The first-generation Corvette accelerated from zero to 60 mph in roughly 8 seconds with its 195-horsepower inline-six engine. That baseline seems leisurely by modern standards. The third-generation C3, which dominated from 1968 to 1982, ranged from mid-7-second runs in base form to high-5-second performances in big-block variants. Power peaked around 1970 with the LS6 454-cubic-inch engine producing 450 horsepower, though emissions regulations and fuel crises soon tempered outputs.

The C4 era (1984-1996) brought turbocharged efficiency and independent rear suspension, cutting zero-to-60 times to the low-5-second range. The C5 (1997-2004) introduced LS-series V8 engines that delivered sub-5-second acceleration as standard. The C6 (2005-2013) pushed into the high-3-second territory with naturally aspirated LS power.

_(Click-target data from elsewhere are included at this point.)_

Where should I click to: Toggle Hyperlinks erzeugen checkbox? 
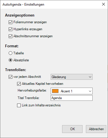pos(10,29)
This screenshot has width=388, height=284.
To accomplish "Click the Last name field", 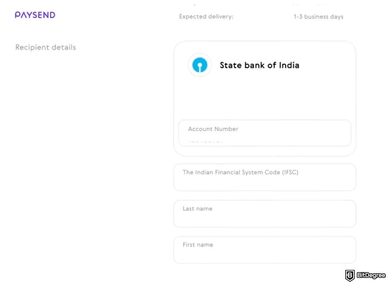I will (265, 213).
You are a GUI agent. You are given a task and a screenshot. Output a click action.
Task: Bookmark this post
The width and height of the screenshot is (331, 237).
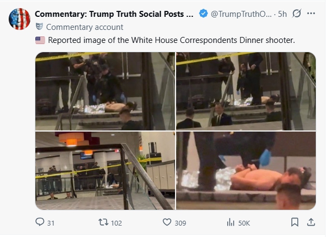tap(295, 222)
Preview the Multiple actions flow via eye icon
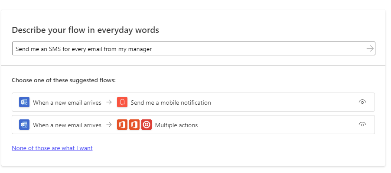 tap(362, 125)

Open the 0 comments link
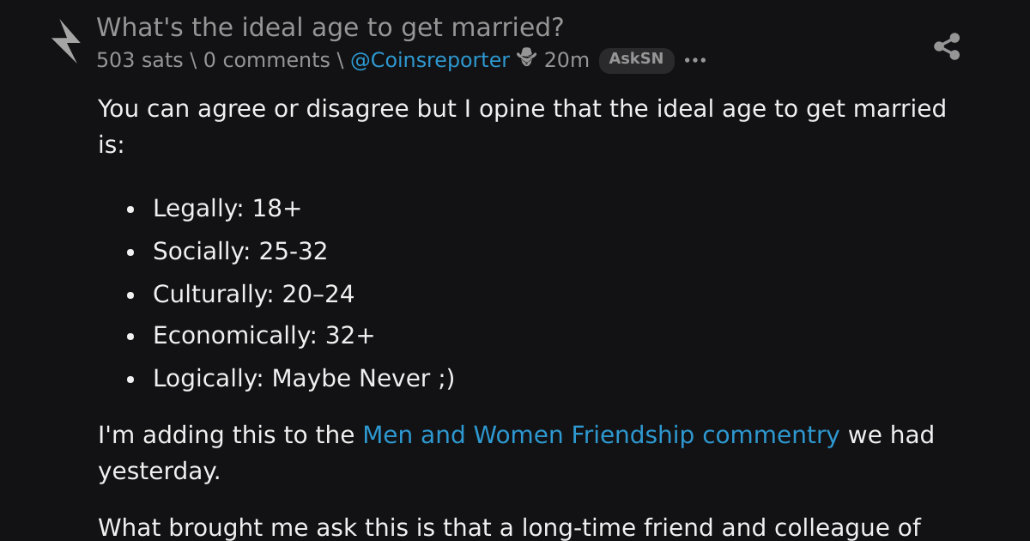(x=266, y=60)
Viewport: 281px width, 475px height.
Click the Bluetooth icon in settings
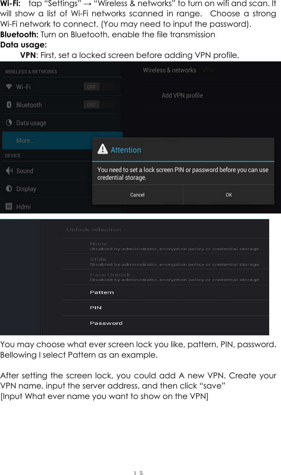[9, 105]
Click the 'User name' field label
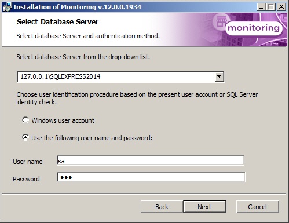The height and width of the screenshot is (223, 289). click(28, 162)
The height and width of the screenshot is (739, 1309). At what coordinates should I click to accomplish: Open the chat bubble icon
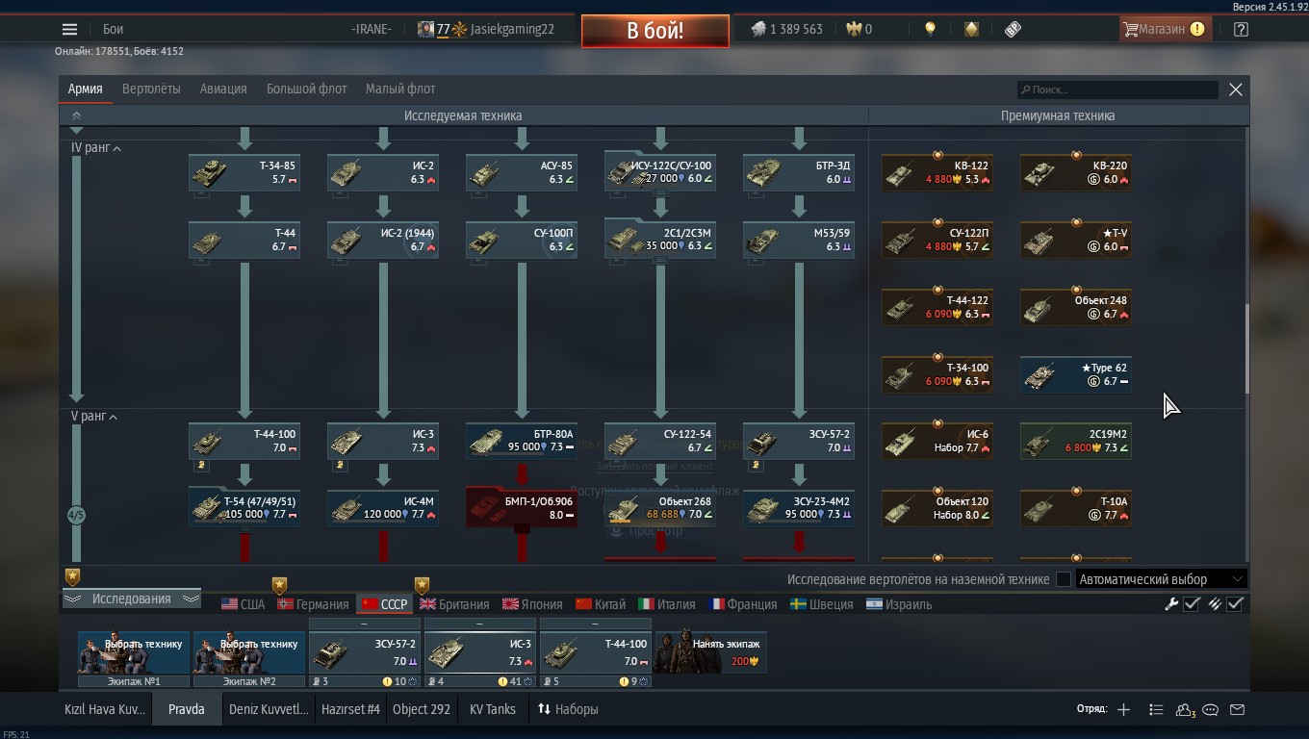click(1211, 709)
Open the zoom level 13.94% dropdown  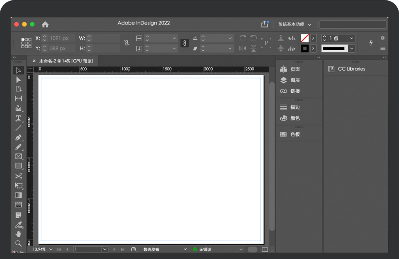[51, 249]
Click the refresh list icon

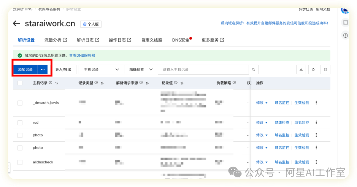313,70
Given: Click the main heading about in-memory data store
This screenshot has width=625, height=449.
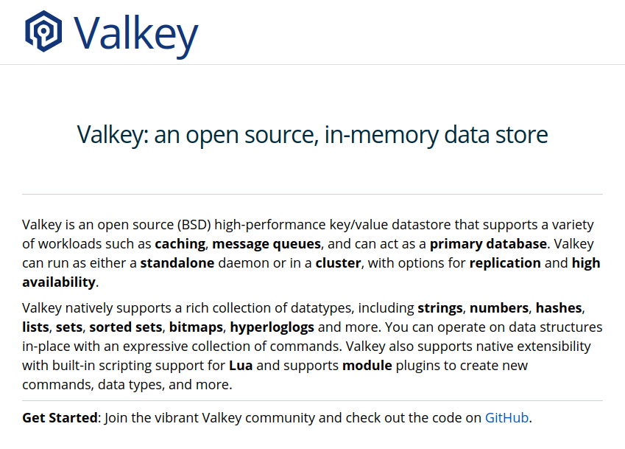Looking at the screenshot, I should pos(312,135).
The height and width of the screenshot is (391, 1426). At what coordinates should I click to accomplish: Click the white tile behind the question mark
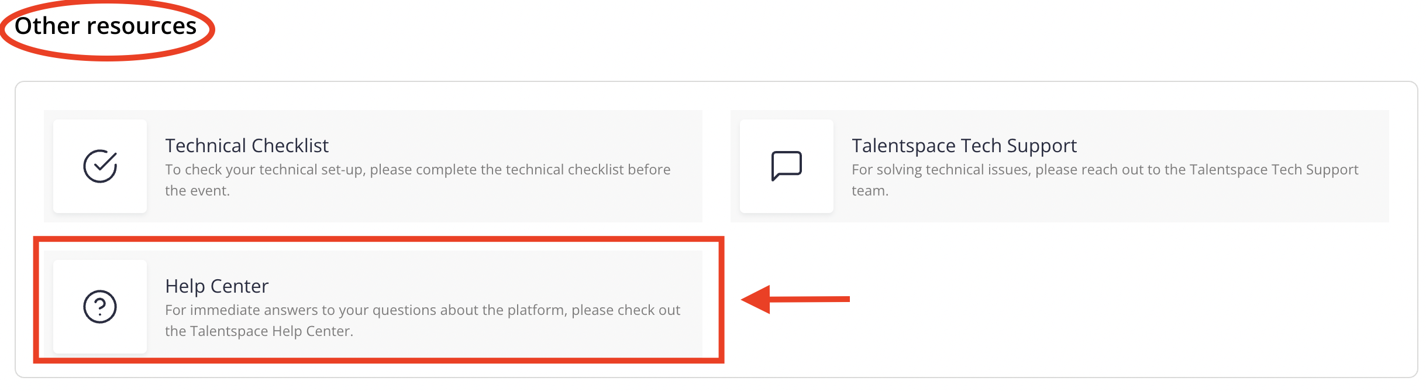pyautogui.click(x=100, y=307)
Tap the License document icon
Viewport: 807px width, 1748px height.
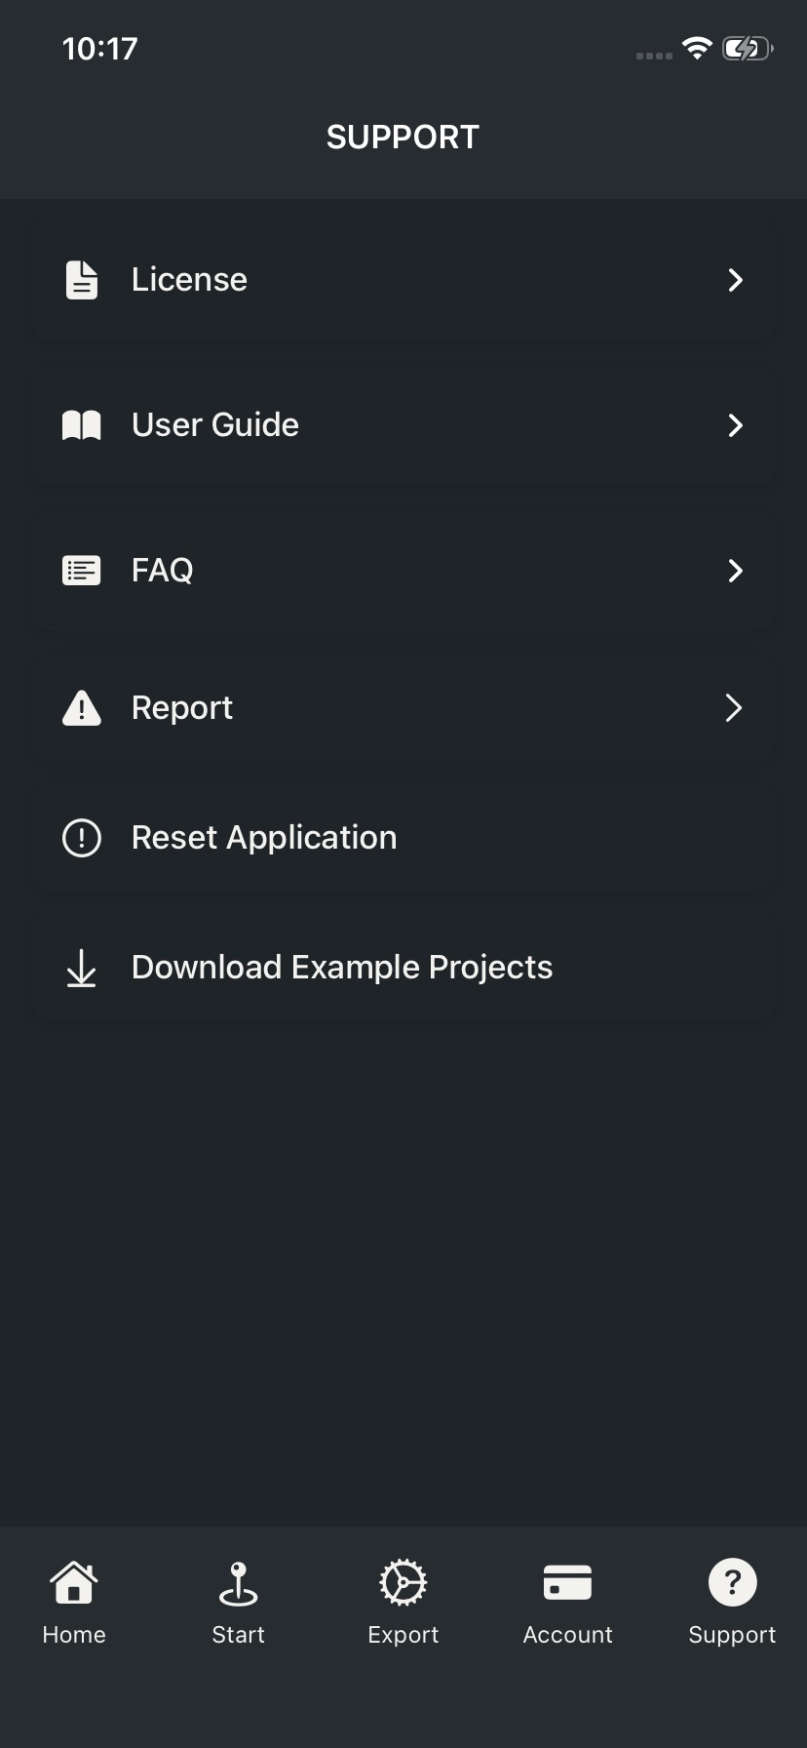[82, 280]
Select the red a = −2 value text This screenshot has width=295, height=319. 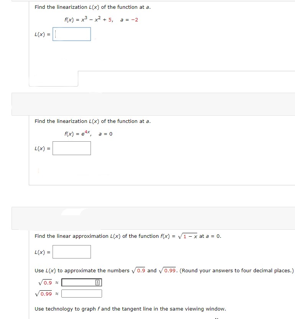[x=127, y=20]
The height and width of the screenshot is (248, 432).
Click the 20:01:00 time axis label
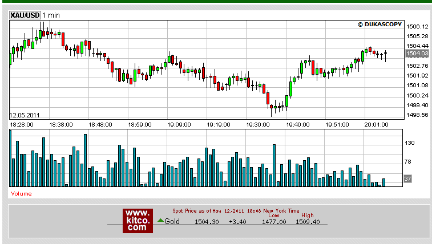tap(377, 124)
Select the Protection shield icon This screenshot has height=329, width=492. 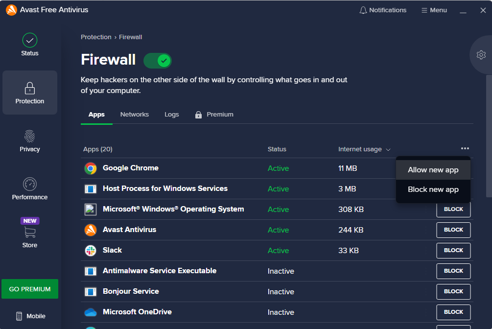[29, 91]
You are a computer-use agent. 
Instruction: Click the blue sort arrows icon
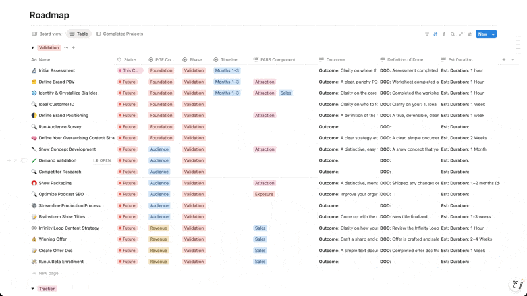(435, 34)
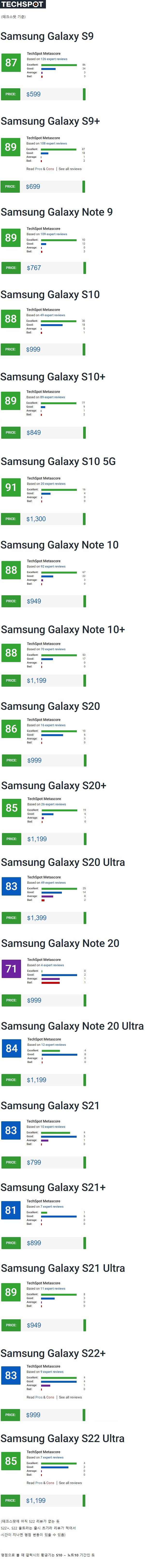Click the $1,300 Galaxy S10 5G price
The image size is (145, 1560).
[36, 519]
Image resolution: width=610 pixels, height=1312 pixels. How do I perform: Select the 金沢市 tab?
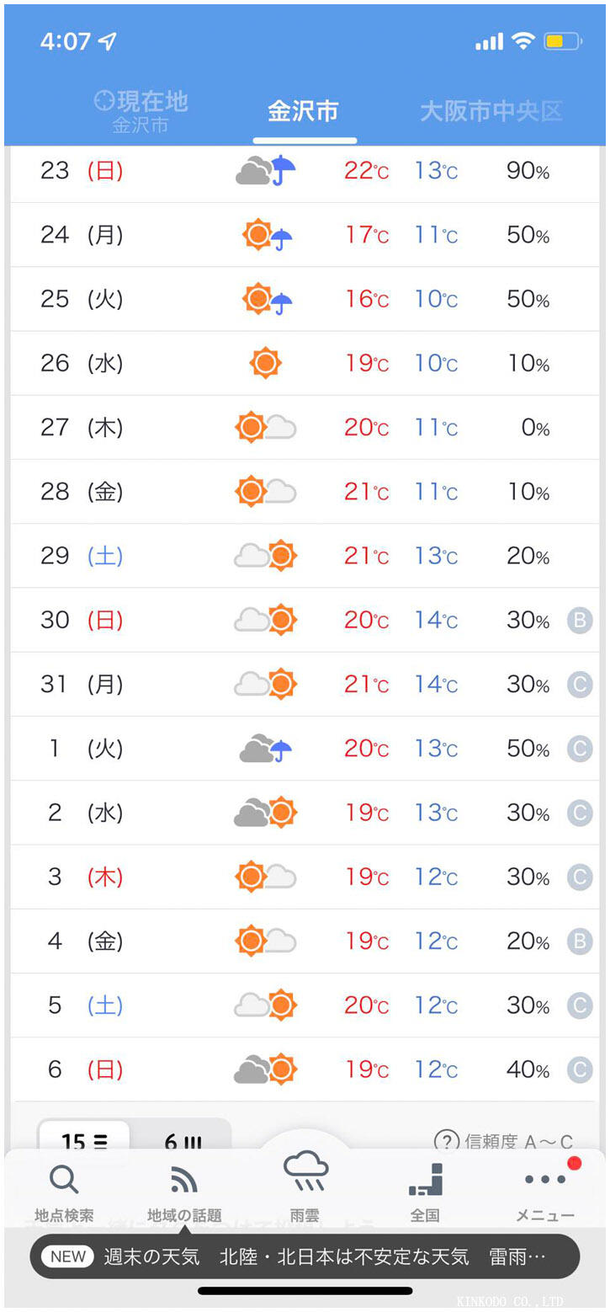(303, 111)
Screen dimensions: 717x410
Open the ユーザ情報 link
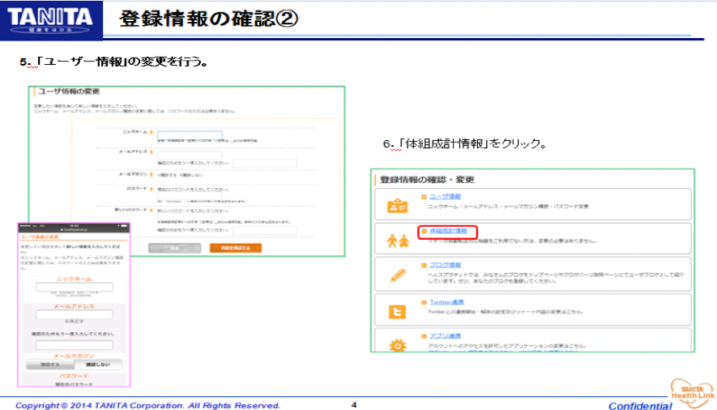coord(445,197)
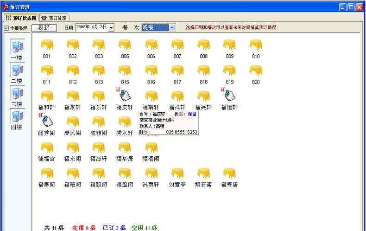
Task: Open the 四楼 floor view
Action: point(17,117)
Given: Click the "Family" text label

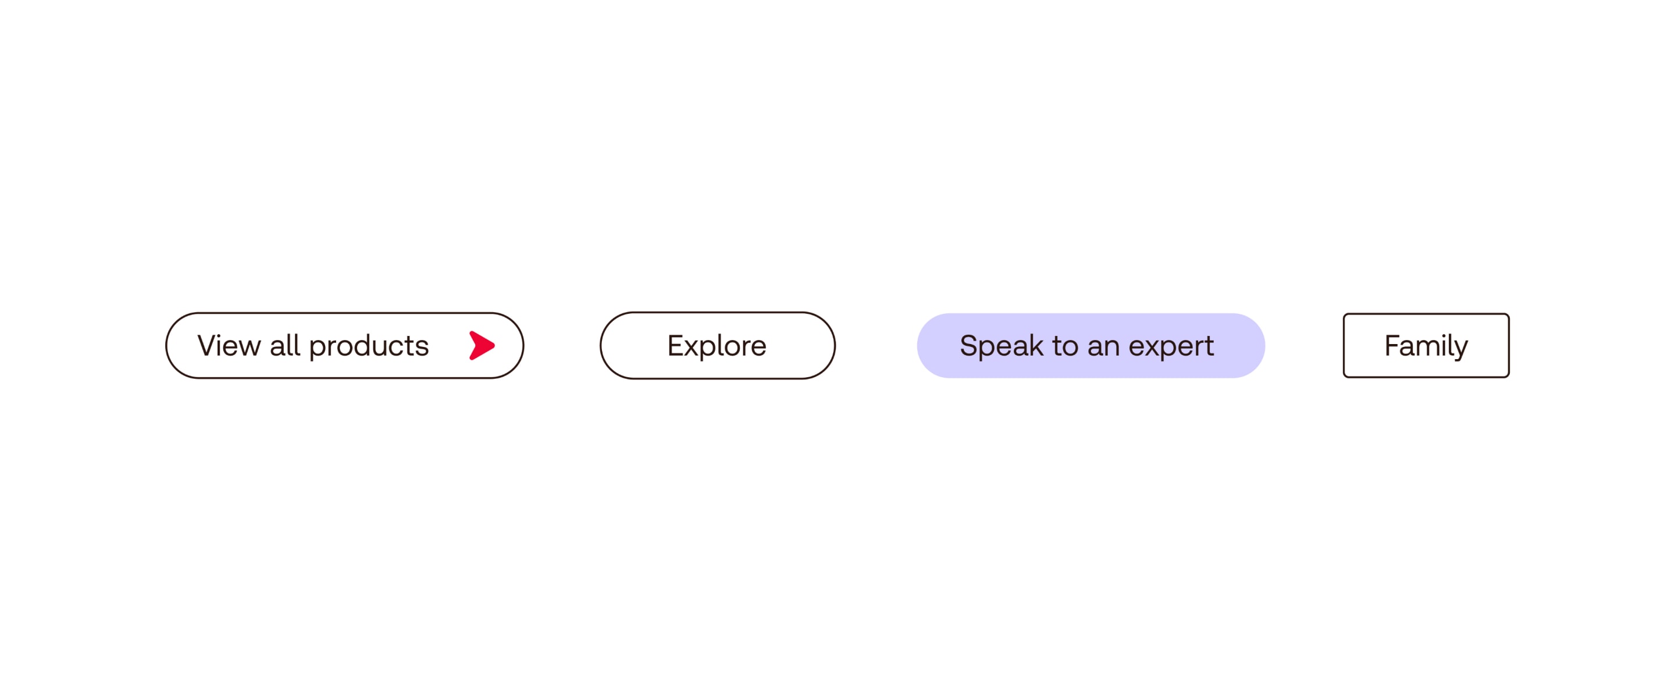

Today's C8 Stingray, launching in 2020 with a mid-mounted 6.2-liter LT2 V8, achieves zero-to-60 mph in just 2.9 seconds. The upcoming C8 hybrid variant promises even quicker times through electrified assistance. This progression spans from 8-plus seconds to under 3 seconds, a shift driven by direct fuel injection, variable valve timing, advanced transmissions, and lighter materials like carbon fiber.